(Dataset rows)
________________

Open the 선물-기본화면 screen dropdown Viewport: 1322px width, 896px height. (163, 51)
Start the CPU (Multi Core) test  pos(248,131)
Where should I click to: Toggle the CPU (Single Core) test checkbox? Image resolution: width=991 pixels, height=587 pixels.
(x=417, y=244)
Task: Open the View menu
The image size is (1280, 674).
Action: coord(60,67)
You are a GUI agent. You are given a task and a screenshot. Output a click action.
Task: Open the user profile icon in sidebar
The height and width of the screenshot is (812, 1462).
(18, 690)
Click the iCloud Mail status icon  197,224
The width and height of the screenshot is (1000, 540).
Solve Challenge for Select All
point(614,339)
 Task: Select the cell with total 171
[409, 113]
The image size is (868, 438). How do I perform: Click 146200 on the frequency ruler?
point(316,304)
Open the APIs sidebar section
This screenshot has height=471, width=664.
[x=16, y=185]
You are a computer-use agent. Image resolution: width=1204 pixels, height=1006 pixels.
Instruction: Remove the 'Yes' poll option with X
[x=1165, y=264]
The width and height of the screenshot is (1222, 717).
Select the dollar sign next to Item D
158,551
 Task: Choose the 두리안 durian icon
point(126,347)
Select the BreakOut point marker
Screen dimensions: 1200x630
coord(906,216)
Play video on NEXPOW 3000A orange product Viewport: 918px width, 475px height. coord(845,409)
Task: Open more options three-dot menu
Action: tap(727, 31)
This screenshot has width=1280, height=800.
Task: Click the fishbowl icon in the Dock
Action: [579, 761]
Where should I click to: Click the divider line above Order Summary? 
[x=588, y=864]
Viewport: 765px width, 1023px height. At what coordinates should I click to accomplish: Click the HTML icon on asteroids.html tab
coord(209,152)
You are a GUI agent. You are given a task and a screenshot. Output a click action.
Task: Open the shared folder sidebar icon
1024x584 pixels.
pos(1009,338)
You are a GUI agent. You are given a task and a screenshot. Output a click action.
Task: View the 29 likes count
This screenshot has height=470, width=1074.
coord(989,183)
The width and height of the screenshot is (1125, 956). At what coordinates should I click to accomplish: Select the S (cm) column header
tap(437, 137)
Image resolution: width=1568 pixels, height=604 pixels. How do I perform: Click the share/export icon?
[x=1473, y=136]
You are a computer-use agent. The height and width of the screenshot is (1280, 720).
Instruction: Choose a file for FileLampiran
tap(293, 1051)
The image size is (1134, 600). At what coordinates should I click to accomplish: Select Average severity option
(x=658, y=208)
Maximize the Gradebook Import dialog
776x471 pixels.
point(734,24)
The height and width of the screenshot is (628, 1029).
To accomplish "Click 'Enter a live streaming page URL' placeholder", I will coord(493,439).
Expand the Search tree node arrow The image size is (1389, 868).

________________

* _Given exercise_:
Please edit the entries above, replacing "GUI agent" with "interface agent" and keeping everything else the same.

* _Exercise result_:
Open the 선물-기본화면 screen dropdown Viewport: 1322px width, 896px height. (163, 51)
Start the CPU (Multi Core) test  pos(248,131)
Where should I click to: Toggle the CPU (Single Core) test checkbox? Image resolution: width=991 pixels, height=587 pixels.
(x=417, y=244)
Task: Open the View menu
The image size is (1280, 674).
Action: coord(60,67)
You are a interface agent. You are given a task and a screenshot. Output a click action.
Task: Open the user profile icon in sidebar
The height and width of the screenshot is (812, 1462).
(18, 690)
Click the iCloud Mail status icon  197,224
The width and height of the screenshot is (1000, 540).
Solve Challenge for Select All
point(614,339)
 Task: Select the cell with total 171
[409, 113]
The image size is (868, 438). How do I perform: Click 146200 on the frequency ruler?
point(316,304)
Open the APIs sidebar section
This screenshot has height=471, width=664.
[x=16, y=185]
You are a computer-use agent. Image resolution: width=1204 pixels, height=1006 pixels.
Instruction: Remove the 'Yes' poll option with X
[x=1165, y=264]
The width and height of the screenshot is (1222, 717).
Select the dollar sign next to Item D
158,551
 Task: Choose the 두리안 durian icon
point(126,347)
Select the BreakOut point marker
Screen dimensions: 1200x630
coord(906,216)
Play video on NEXPOW 3000A orange product Viewport: 918px width, 475px height. coord(845,409)
Task: Open more options three-dot menu
Action: tap(727, 31)
This screenshot has width=1280, height=800.
Task: Click the fishbowl icon in the Dock
Action: [579, 761]
Where should I click to: Click the divider line above Order Summary? 
[x=588, y=864]
Viewport: 765px width, 1023px height. At what coordinates should I click to accomplish: Click the HTML icon on asteroids.html tab
coord(209,152)
You are a interface agent. You are given a task and a screenshot. Output a click action.
Task: Open the shared folder sidebar icon
1024x584 pixels.
pos(1009,338)
You are a interface agent. You are given a task and a screenshot. Output a click action.
Task: View the 29 likes count
This screenshot has height=470, width=1074.
coord(989,183)
The width and height of the screenshot is (1125, 956). At what coordinates should I click to accomplish: Select the S (cm) column header
tap(437, 137)
Image resolution: width=1568 pixels, height=604 pixels. How do I perform: Click the share/export icon?
[x=1473, y=136]
You are a computer-use agent. The height and width of the screenshot is (1280, 720).
Instruction: Choose a file for FileLampiran
tap(293, 1051)
The image size is (1134, 600). At what coordinates should I click to accomplish: Select Average severity option
(x=658, y=208)
Maximize the Gradebook Import dialog
776x471 pixels.
point(734,24)
The height and width of the screenshot is (628, 1029).
To accomplish "Click 'Enter a live streaming page URL' placeholder", I will coord(493,439).
Expand the Search tree node arrow The image size is (1389, 868).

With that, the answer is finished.